The emergence of Large Language Models (LLMs) has inspired various uses, including the event of chatbots like ChatGPT, email assistants, and coding tools. Substantial work has been directed towards enhancing the efficiency of those models for large-scale deployment. This has facilitated ChatGPT to cater to greater than 100 million energetic users weekly. Nevertheless, it must note that text generation represents only a fraction of those model’s possibilities.
The unique characteristics of Text-To-Image (TTI) and Text-To-Video (TTV) models imply that these evolving tasks experience different benefits. Consequently, an intensive examination is needed to pinpoint areas for optimizing TTI/TTV operations. Despite notable algorithmic advancements in image and video generation models in recent times, there was a relatively limited effort in optimizing the deployment of those models from a systems standpoint.
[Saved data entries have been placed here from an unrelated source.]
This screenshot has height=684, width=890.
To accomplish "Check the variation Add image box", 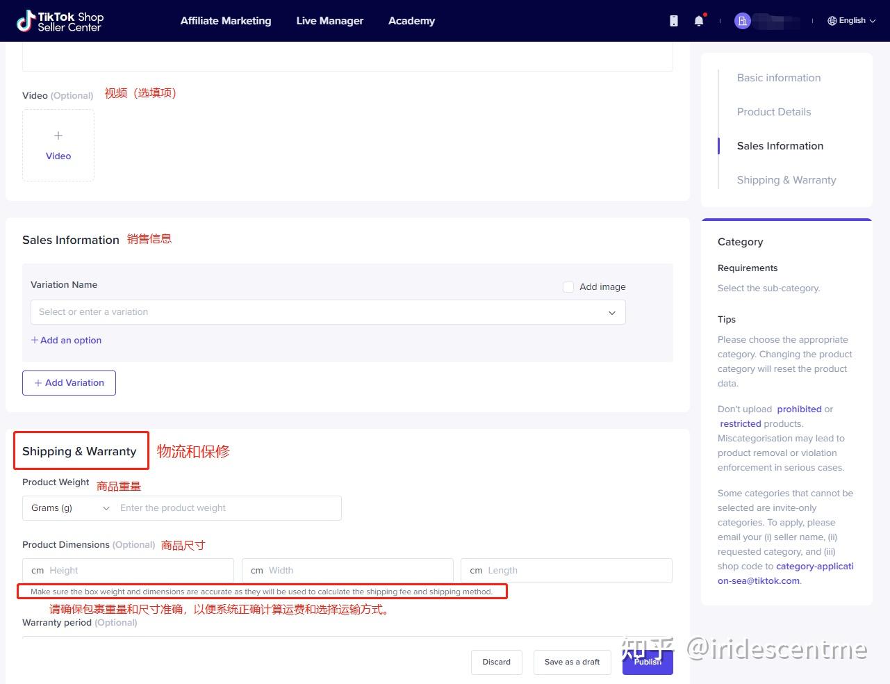I will 568,286.
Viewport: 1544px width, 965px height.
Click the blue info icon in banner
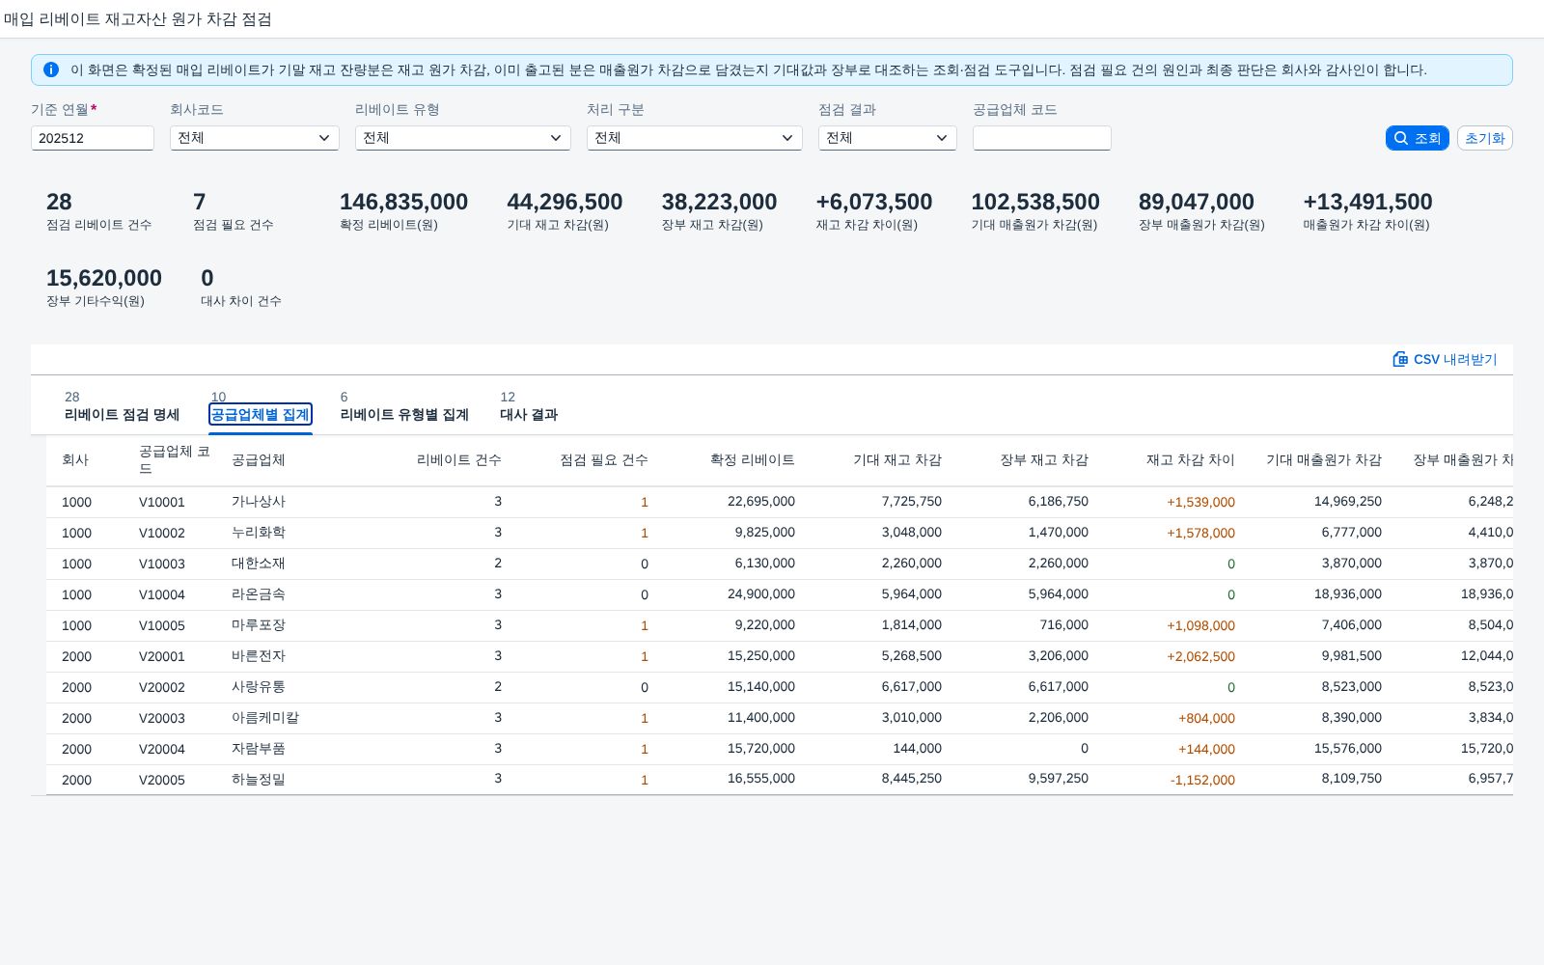pyautogui.click(x=51, y=69)
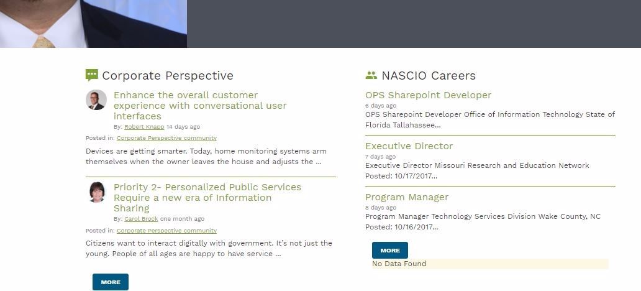Image resolution: width=641 pixels, height=291 pixels.
Task: Open the conversational user interfaces article title
Action: pos(200,106)
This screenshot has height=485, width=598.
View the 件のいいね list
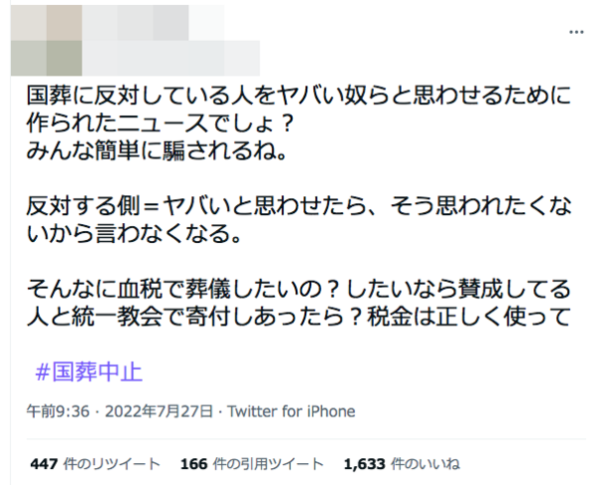click(426, 464)
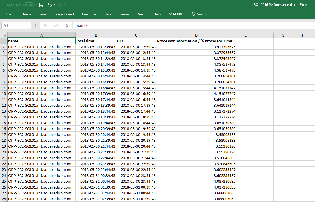This screenshot has height=202, width=315.
Task: Expand the Quick Access Toolbar customize menu
Action: (x=70, y=5)
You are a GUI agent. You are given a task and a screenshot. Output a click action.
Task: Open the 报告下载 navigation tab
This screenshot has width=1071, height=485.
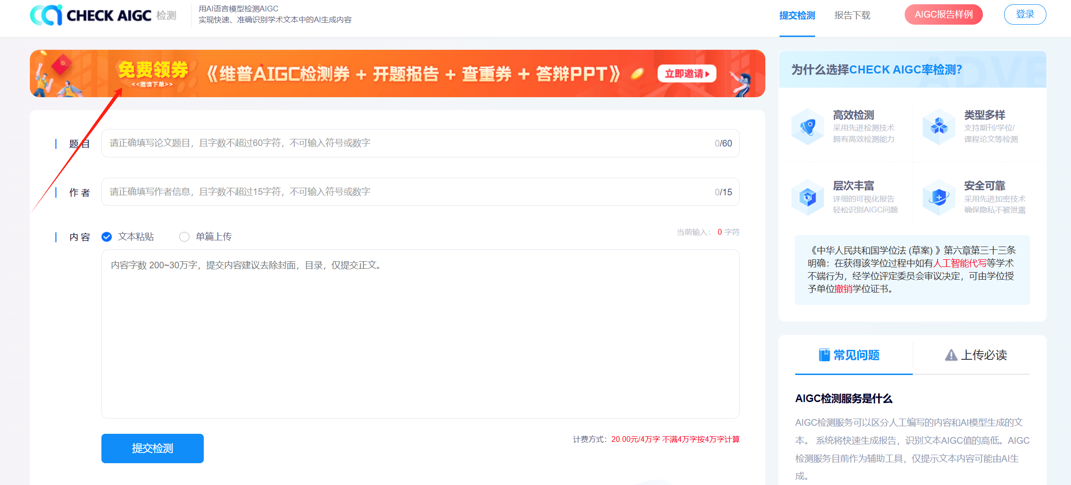(852, 16)
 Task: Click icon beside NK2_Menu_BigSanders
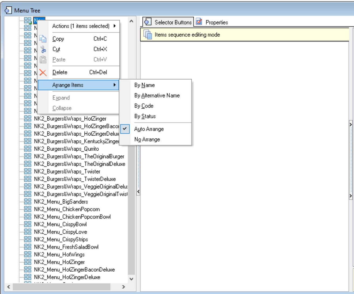pos(27,202)
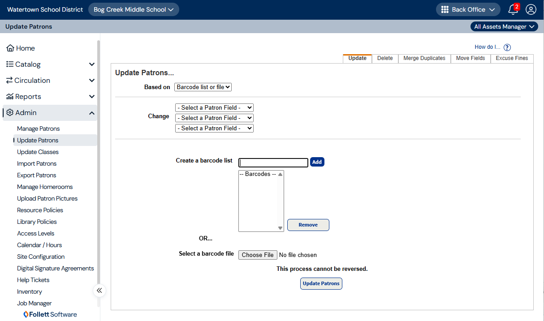The width and height of the screenshot is (544, 321).
Task: Open the Based on dropdown
Action: click(x=203, y=87)
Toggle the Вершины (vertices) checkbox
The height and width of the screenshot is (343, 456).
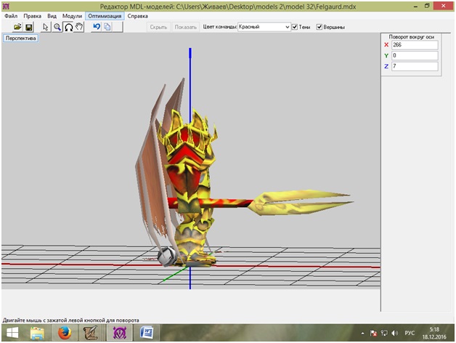click(319, 27)
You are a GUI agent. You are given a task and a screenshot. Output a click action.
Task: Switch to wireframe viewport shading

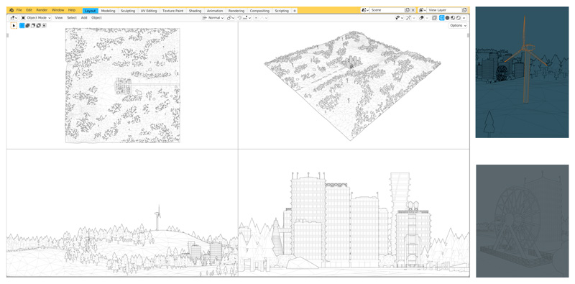pyautogui.click(x=442, y=17)
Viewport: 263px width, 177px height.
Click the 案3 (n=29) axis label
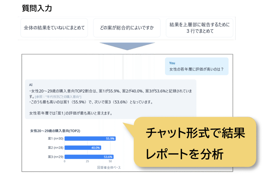[x=55, y=157]
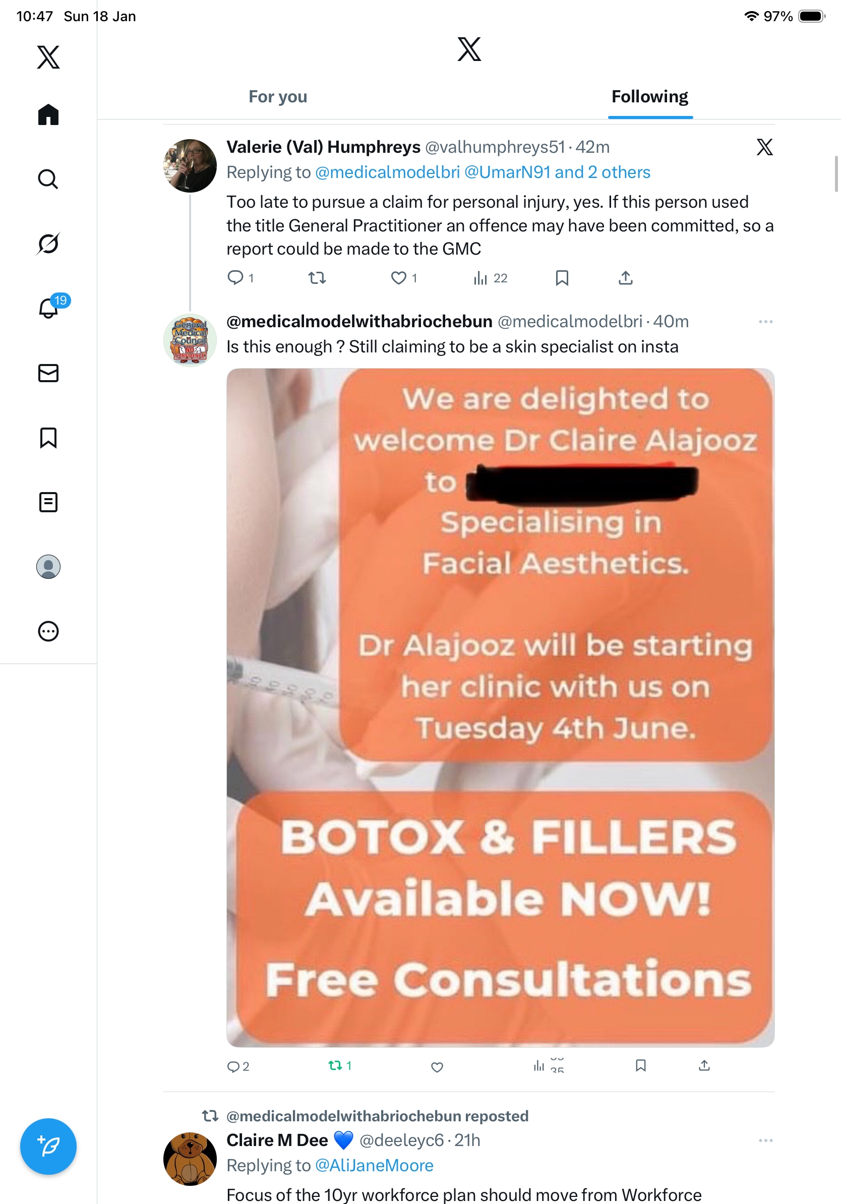Screen dimensions: 841x1204
Task: Open more menu on Claire M Dee's post
Action: tap(765, 1140)
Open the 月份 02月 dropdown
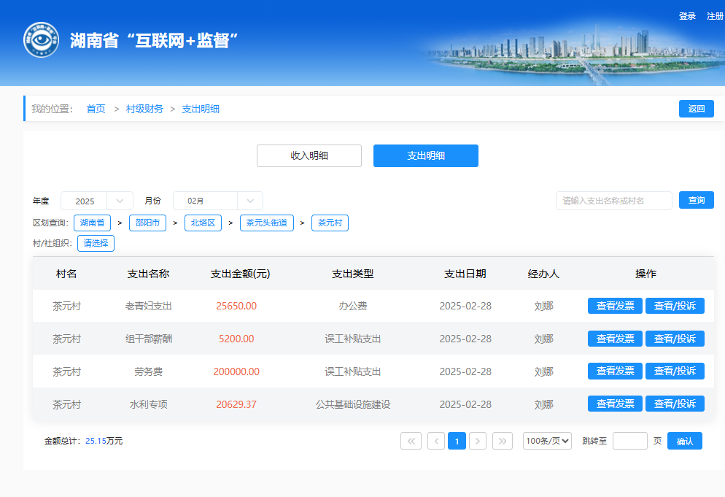Viewport: 725px width, 497px height. coord(249,201)
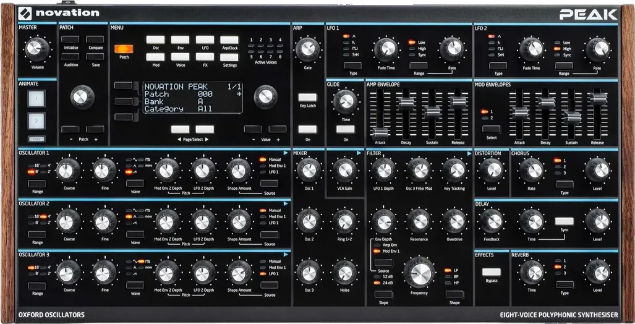Image resolution: width=635 pixels, height=324 pixels.
Task: Toggle the Effects Bypass button
Action: 492,271
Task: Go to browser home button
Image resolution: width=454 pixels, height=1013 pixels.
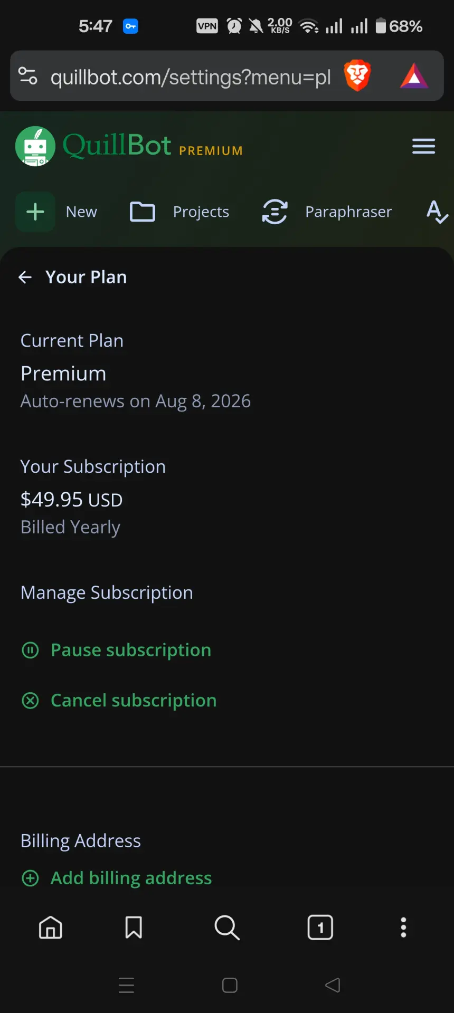Action: click(x=51, y=927)
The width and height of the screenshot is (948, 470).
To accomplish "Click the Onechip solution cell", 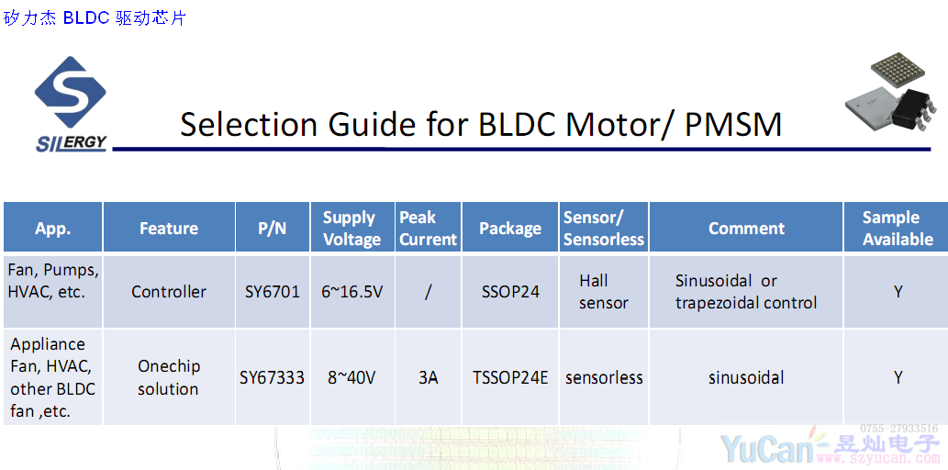I will pyautogui.click(x=169, y=377).
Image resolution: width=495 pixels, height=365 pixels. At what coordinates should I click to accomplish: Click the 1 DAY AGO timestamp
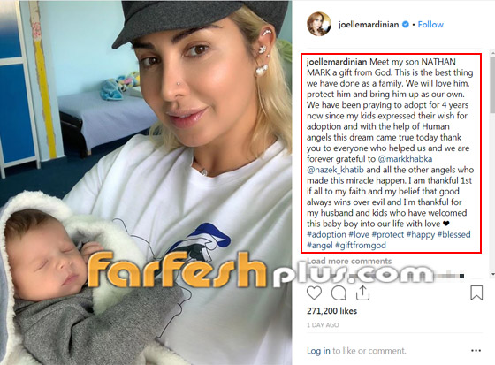coord(323,325)
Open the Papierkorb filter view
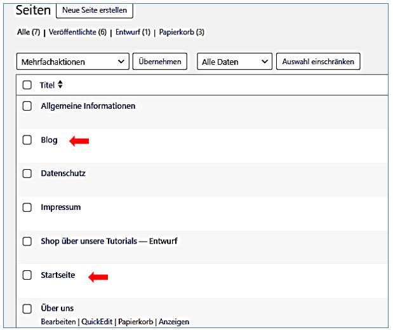This screenshot has width=393, height=330. (182, 32)
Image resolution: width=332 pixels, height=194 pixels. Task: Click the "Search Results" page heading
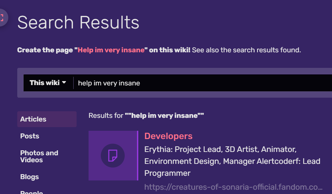(x=78, y=23)
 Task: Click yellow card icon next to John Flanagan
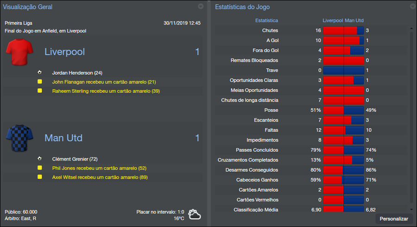click(x=40, y=82)
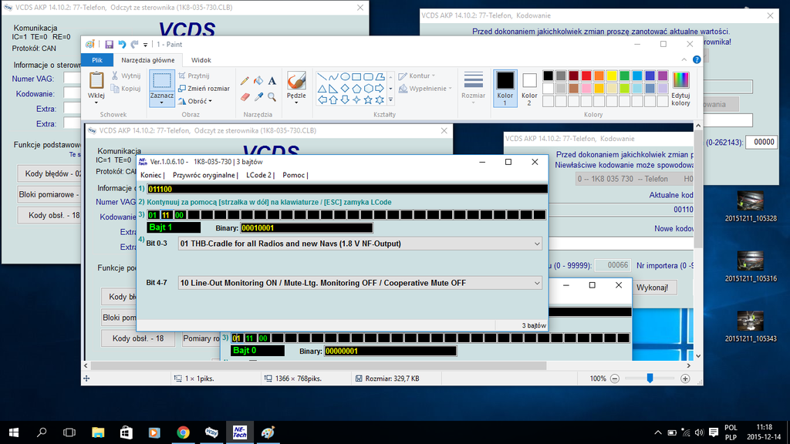Click the Undo arrow in quick access toolbar
The height and width of the screenshot is (444, 790).
pos(122,45)
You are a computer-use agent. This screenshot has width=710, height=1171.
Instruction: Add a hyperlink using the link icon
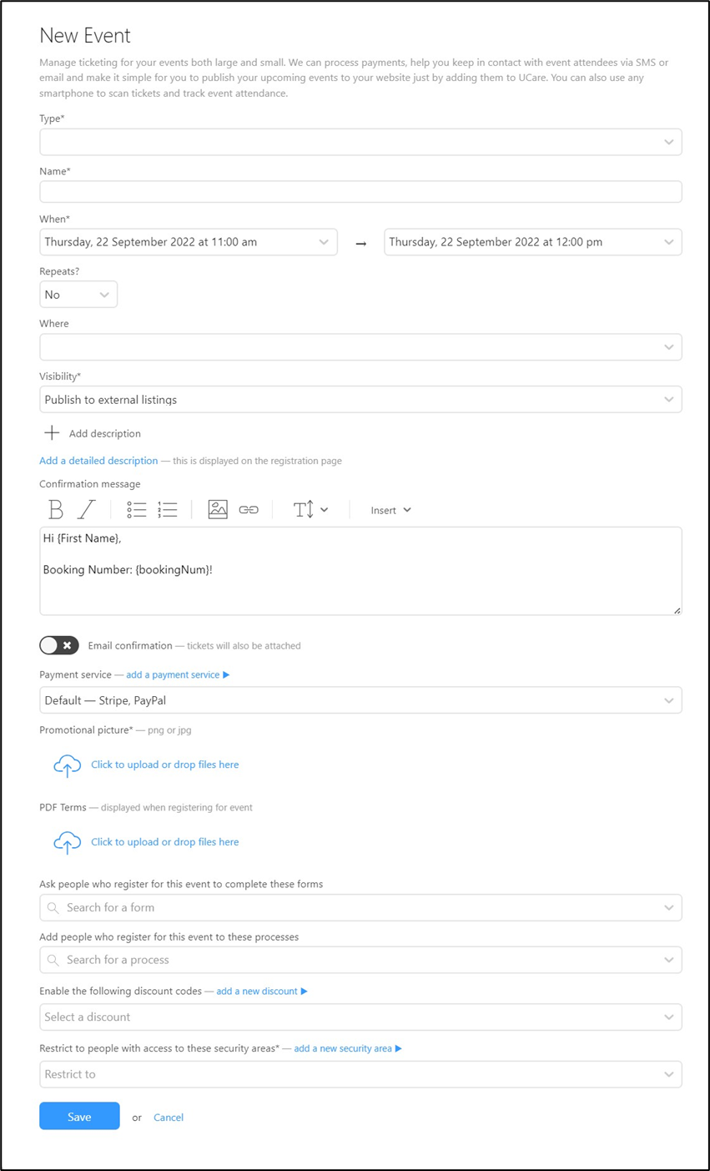pos(249,509)
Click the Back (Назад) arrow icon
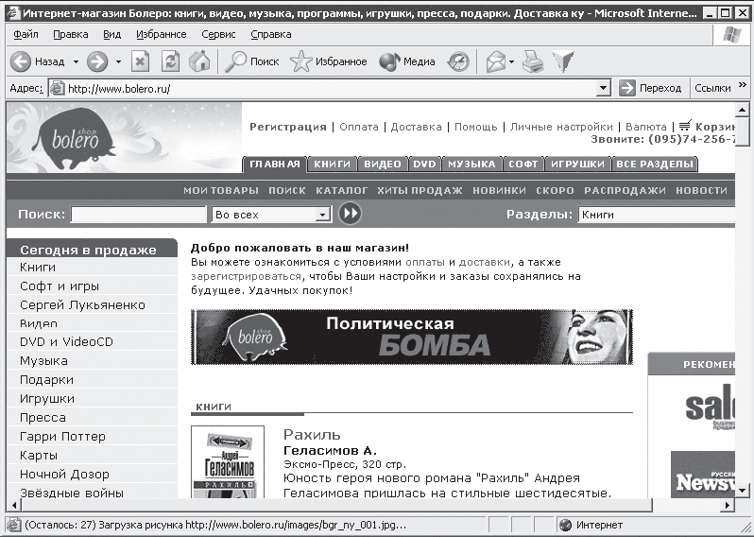 [21, 61]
Researchers at Harvard University and Meta adopt a quantitative approach to delineate the present landscape of Text-To-Image (TTI) and Text-To-Video (TTV) models by examining various design dimensions, including latency and computational intensity. To attain this, they create a set comprising eight representative tasks for text-to-image and video generation, contrasting these with widely utilized language models like LLaMA.
They find notable distinctions, showcasing that latest system performance limitations emerge even with state-of-the-art performance optimizations like Flash Attention. For example, Convolution accounts for as much as 44% of execution time in Diffusion-based TTI models, while linear layers eat as much as 49% of execution time in Transformer-based TTI models.
Moreover, they find that the bottleneck related to Temporal Attention increases exponentially with increased frames. This remark underscores the necessity for future system optimizations to handle this challenge. They develop an analytical framework to model the changing memory and FLOP requirements throughout the forward pass of a Diffusion model.
Large Language Models (LLMs) are defined by a sequence that denotes the extent of knowledge the model can consider, indicating the variety of words it might take note of while predicting the next word. Nevertheless, in state-of-the-art Text-To-Image (TTI) and Text-To-Video (TTV) models, the sequence length is directly influenced by the dimensions of the image being processed.
They conducted a case study on the Stable Diffusion model to more concretely understand the impact of scaling image size and reveal the sequence length distribution for Stable Diffusion inference. They find that after techniques reminiscent of Flash Attention are applied, Convolution has a bigger scaling dependence with image size than Attention.
Try the Paper. All credit for this research goes to the researchers of this project. Also, don’t forget to hitch our 35k+ ML SubReddit, 41k+ Facebook Community, Discord Channel, LinkedIn Group, and Email Newsletter, where we share the most recent AI research news, cool AI projects, and more.
In the event you like our work, you’ll love our newsletter..
Arshad is an intern at MarktechPost. He’s currently pursuing his Int. MSc Physics from the Indian Institute of Technology Kharagpur. Understanding things to the elemental level results in latest discoveries which result in advancement in technology. He’s captivated with understanding the character fundamentally with the assistance of tools like mathematical models, ML models and AI.